Darauf haben wir alle gewartet. Wir dürfen uns die Hände waschen. Damit wir es nicht vergessen, gibt es den Welttag des Händewaschens: Am 15. Oktober. Am Tag der Händehygiene. 

In Zeiten der Corona-Pandemie kann man es nicht oft genug sagen – hat die Händehygiene einen neuen Stellenwert erhalten. Mediziner und Wissenschaftler sind sich einig, dass durch richtiges Händewaschen Infektionen vorgebeugt werden kann. Wie im Krankenhaus das Desinfizieren der Hände das Mittel der Wahl ist, so sollte es im privaten Alltag das Händewaschen sein. Deshalb informiert Andrea Stumm darüber, was dabei zu beachten ist.

Richtiges Händewachen

Das richtige Händewaschen beginnt damit, die Hände unter fließendem Wasser nass zu machen. Danach erfolgt das rundum Einseifen der Hände. Dabei sollte man sich Zeit lassen. Gründliches Einseifen dauert 20 bis 30 Sekunden. Wichtig ist es, auch die Fingerkuppen durch leichte Drehbewegungen in der jeweils freien Handmulde zu reinigen und auch die Fingerzwischenräume und Handgelenke nicht zu vergessen. Im nächsten Schritt werden dann die Hände unter fließendem Wasser gründlich abgespült. Zum Schluss erfolgt das sorgfältige Abtrocknen der Hände in einem sauberen Tuch, am besten in einem Einmalhandtuch.
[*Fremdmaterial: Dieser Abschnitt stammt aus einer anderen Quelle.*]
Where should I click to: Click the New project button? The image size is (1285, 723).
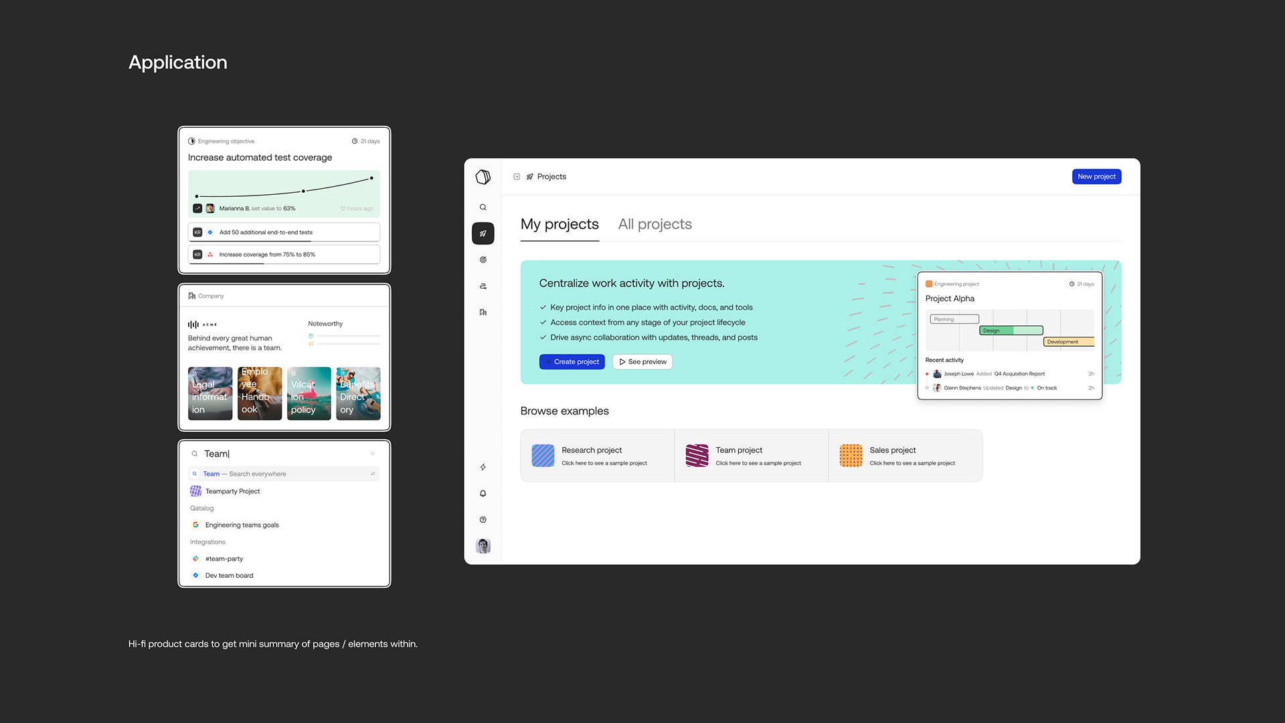coord(1096,177)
Damit die Hände vom vielen Waschen nicht austrocken, macht das Eincremen der Hände nach dem Abtrocken Sinn, erklärt Andrea Stumm.      
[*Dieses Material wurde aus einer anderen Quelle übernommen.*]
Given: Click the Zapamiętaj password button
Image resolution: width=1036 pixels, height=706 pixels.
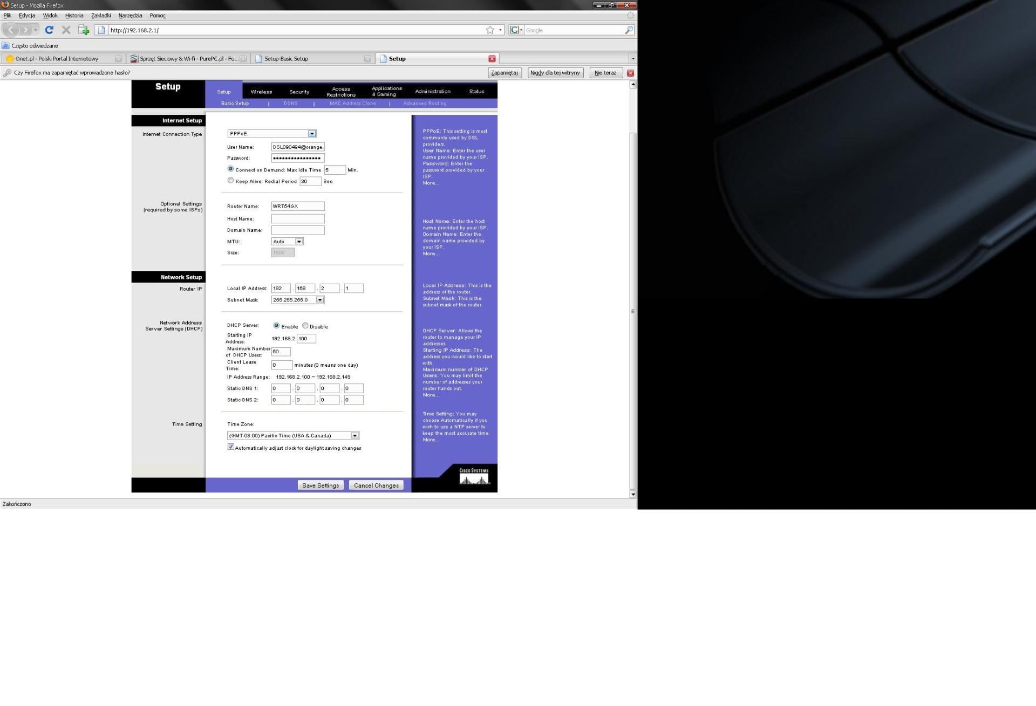Looking at the screenshot, I should coord(505,73).
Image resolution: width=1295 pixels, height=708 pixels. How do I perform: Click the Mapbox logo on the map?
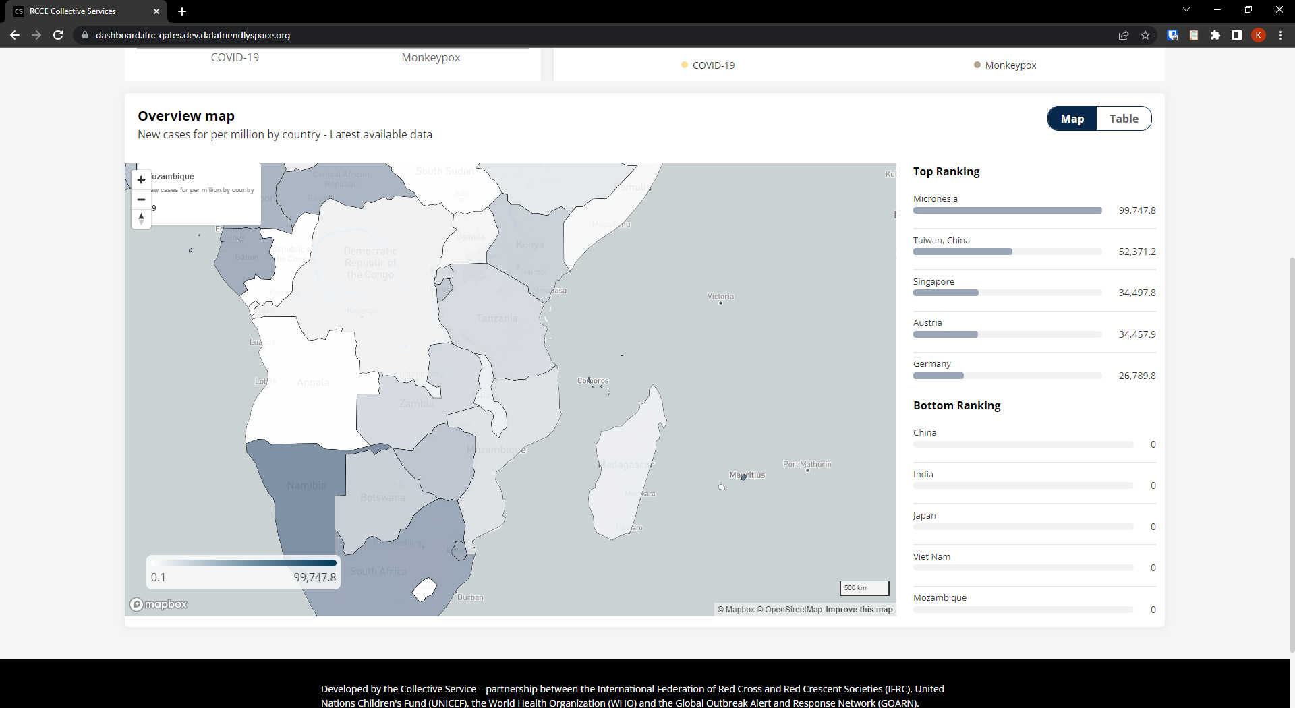pos(158,604)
Nach dem WC und vor dem Essen

Die einfach durchzuführende Prozedur reduziert die Anzahl der Keime auf den Händen um bis zu 99 Prozent und macht im normalen Alltag eine zusätzliche Behandlung mit speziellen Desinfektionsmitteln meist überflüssig. Die Frage, wie oft Händewaschen nötig ist, hängt auch von den individuellen Gegebenheiten ab. Immer sollten die Hände nach dem Toilettengang und vor dem Essen gereinigt werden. In der aktuellen Situation sollten darüber hinaus die Hände stets nach dem Heimkommen als Erstes gewaschen werden. Auch im Tagesverlauf ist es sinnvoll, sich immer mal wieder die Hände intensiv zu waschen.